You were hired to take a PRD (Product Requirements Document) and turn it into working code. Now your product manager walks in with the working code and a list of edge cases they already caught.

Picture a product meeting from eighteen months ago. The product manager (PM) slides a doc across the table. Ten pages of requirements, user stories, acceptance criteria. The engineer reads it, asks a few clarifying questions, disappears for two weeks, and reappears with a working feature.

Clean handoff. Clean roles. Everyone knew which half of the job was theirs.

Now picture the same meeting today. The PM opens their laptop. They spent the weekend vibe coding. There's already a working prototype running. Then they mention three edge cases they hit while building it: the model hallucinates on empty inputs, latency spikes past two seconds on long documents, the rate limiter misfires on parallel requests.

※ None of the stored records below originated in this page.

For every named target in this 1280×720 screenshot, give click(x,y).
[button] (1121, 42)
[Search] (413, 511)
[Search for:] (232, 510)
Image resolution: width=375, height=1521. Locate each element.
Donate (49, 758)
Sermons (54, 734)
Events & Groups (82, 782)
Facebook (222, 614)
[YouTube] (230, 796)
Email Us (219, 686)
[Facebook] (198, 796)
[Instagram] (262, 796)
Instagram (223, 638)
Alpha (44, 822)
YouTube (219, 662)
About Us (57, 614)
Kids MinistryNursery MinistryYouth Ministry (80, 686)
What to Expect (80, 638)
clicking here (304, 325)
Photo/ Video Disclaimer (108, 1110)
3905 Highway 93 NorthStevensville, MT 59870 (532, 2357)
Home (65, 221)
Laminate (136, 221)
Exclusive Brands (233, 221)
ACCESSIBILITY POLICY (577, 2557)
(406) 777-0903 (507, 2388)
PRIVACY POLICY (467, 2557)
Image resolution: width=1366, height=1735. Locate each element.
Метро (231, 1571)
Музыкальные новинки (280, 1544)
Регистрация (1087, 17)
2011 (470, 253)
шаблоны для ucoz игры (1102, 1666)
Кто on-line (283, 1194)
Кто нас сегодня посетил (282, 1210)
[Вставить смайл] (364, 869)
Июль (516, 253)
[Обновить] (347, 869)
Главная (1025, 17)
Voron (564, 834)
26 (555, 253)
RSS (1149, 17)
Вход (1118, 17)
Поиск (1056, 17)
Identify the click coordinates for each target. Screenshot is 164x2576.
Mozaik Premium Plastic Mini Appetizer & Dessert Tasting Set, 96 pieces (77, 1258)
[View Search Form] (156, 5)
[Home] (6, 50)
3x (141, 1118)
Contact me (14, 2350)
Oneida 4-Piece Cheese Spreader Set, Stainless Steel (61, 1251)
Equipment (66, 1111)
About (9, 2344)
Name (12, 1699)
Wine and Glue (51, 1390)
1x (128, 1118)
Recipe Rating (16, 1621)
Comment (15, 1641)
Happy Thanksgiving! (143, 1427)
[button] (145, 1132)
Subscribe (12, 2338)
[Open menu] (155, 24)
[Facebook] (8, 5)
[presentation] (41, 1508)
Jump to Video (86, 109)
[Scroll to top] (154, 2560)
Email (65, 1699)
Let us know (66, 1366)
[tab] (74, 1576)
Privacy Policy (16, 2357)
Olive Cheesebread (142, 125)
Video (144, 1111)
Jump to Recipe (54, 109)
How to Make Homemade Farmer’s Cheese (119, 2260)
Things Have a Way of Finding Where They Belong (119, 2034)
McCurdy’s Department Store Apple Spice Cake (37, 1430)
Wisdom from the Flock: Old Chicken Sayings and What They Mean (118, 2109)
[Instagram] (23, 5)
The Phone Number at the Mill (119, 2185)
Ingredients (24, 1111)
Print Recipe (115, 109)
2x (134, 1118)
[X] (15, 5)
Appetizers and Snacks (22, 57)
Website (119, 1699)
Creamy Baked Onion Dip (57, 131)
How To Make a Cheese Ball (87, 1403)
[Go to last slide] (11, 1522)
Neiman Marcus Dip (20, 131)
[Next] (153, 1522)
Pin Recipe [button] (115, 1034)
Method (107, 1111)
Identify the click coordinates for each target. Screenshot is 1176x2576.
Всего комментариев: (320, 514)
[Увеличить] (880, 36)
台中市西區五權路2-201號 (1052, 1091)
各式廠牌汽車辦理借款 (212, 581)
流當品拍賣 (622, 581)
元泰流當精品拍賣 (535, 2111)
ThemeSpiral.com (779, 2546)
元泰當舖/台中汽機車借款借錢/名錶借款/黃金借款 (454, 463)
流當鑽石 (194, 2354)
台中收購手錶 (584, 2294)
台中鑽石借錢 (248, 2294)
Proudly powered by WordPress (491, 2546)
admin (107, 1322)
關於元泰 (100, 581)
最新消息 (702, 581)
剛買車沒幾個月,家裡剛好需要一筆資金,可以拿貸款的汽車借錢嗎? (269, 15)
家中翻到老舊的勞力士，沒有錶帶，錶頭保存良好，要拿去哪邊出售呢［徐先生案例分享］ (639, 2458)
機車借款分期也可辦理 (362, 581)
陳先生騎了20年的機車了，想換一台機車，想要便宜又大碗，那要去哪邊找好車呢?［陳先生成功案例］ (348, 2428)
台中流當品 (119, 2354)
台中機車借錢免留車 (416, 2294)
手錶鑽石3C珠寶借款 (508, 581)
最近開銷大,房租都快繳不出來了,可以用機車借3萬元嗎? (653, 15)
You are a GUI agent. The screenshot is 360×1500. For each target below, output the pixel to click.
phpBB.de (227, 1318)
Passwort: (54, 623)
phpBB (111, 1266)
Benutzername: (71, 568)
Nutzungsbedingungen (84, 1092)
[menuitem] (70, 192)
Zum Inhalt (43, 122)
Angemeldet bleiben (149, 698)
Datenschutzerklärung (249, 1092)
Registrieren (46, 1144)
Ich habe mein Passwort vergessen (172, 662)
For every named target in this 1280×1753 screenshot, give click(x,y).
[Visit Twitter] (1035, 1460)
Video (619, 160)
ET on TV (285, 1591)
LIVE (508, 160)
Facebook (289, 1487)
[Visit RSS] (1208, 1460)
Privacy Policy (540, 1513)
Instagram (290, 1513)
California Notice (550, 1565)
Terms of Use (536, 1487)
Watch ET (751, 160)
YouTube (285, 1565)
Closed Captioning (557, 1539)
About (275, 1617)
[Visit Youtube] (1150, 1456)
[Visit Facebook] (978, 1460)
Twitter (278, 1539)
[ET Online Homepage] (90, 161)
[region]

If you're a software engineer who grew up inside that old division of labor, this is the moment the floor shifts under you. The PM's half of the job came in finished. Your half came in already half-done. And the hardest parts of your half came in pre-solved.

(Find out your specific situation by taking the free How Safe Is Your Engineering Role? quiz at the bottom of this page. You can also access this quiz on its dedicated page, where you'll find more details about it and its results.)

Handoffs Existed for a Reason

Engineering and product used to be two separate jobs because very few could do both well. Product understood the user and the business. Engineering understood systems and code. The PRD was the contract that let two incompatible brains ship the same thing.

Good PMs pushed against that line for years. They'd pick up some code. They'd prototype in Figma. They'd learn enough to push back when engineering said something was impossible. But the prototypes were always mocks. The engineer still had to build the actual thing.

That line just dissolved.

Vibe Coding's Natural Winners Aren't Engineers

Everyone has been absorbing one version of the story. AI got good at code, so engineering gets commoditized from below. Junior tasks first. Then maybe the whole role.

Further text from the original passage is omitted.